Drei Vorfälle

In Brandenburg stehlen Diebe offenbar Kängurus

Innerhalb weniger Wochen sind in Brandenburg drei Känguru-Babys verschwunden. Möglicherweise sind spezialisierte Diebe unterwegs.


In Brandenburg sind innerhalb weniger Wochen drei Kängurus verschwunden

In Brandenburg sind innerhalb weniger Wochen drei Kängurus verschwunden

Foto: dpa / picture alliance / Werner Struss

Waren es Raubtiere oder organisierte Diebe? In Brandenburg ist innerhalb weniger Wochen schon das dritte Känguru-Baby verschwunden.

Zwei der Vorfälle ereigneten sich im Oderbruchzoo Altreetz (Märkisch-Oderland), ein weiterer bei einer Halterin in der näheren Umgebung. Das sagte die stellvertretende Leiterin des Oderbruchzoos, Sabine Klein, am Dienstag

Jedes Mal sei ein Baby aus dem Beutel eines Muttertieres verschwunden. Zwei Mal wurde die Mutter tot gefunden. Die letzte Tat habe sich am vergangenen Freitag ereignet.

"Mit dem Känguru am Frühstückstisch sitzen"

Was hinter den Vorfällen steckt? Da kommen für Klein zwei Erklärungen in Betracht. "Es kann ein wildes Tier gewesen sein." Ein Marderhund könne zum Beispiel dahinter stecken. "Oder es war ein organisiertes Verbrechen."

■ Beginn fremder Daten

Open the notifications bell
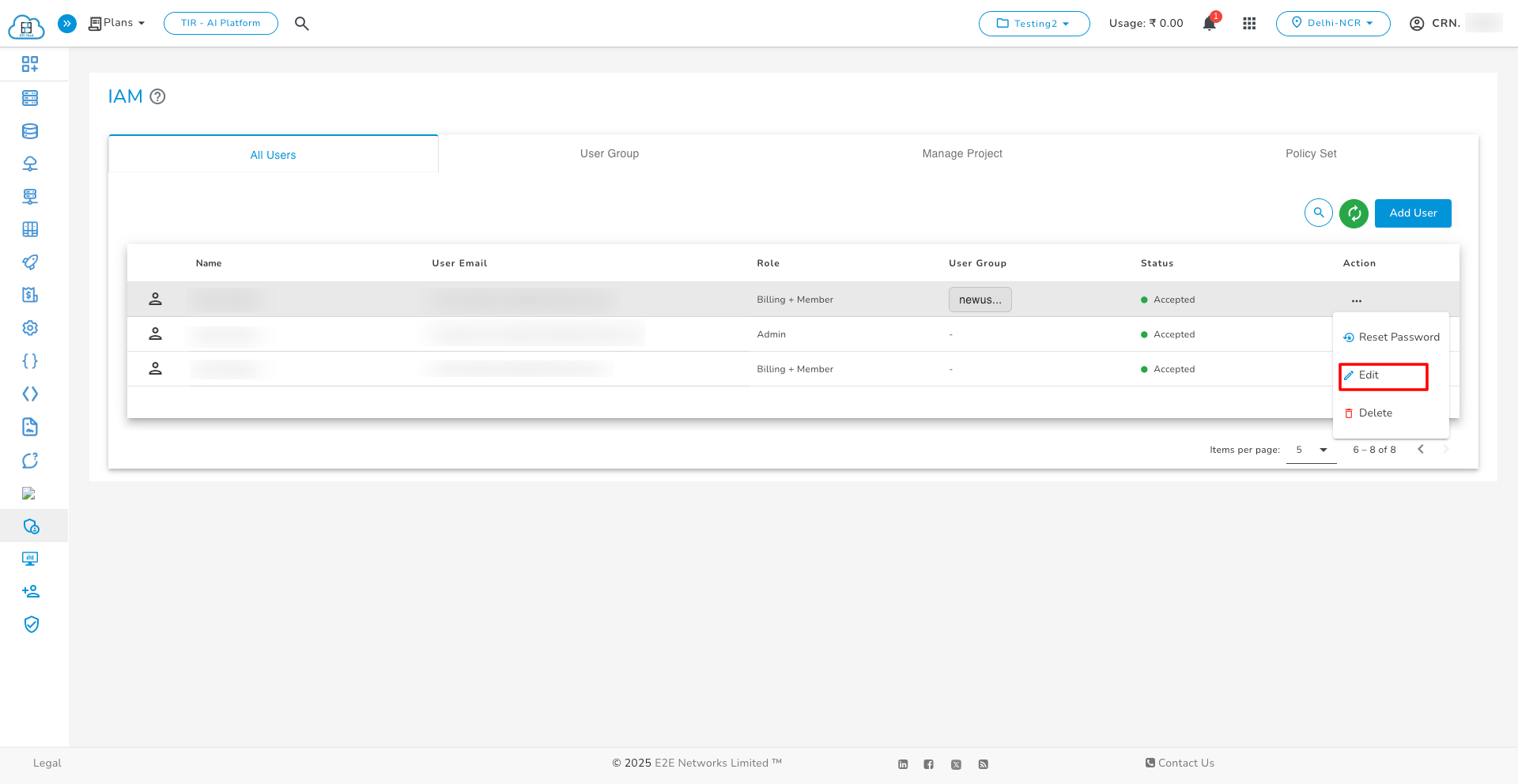Viewport: 1518px width, 784px height. 1209,24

Manche spezialisierte Diebe bedienten einen Schwarzmarkt für Menschen mit falsch verstandener Tierliebe. "Wer ein zahmes Känguru haben will, muss es als Baby mit der Flasche aufziehen", so Klein. Manche Leute wollten "mit einem Känguru am Frühstückstisch sitzen". Tiere, die bei Tierparks und anderen seriösen Haltern aufwachsen, hätten diese extreme Nähe zum Menschen nicht.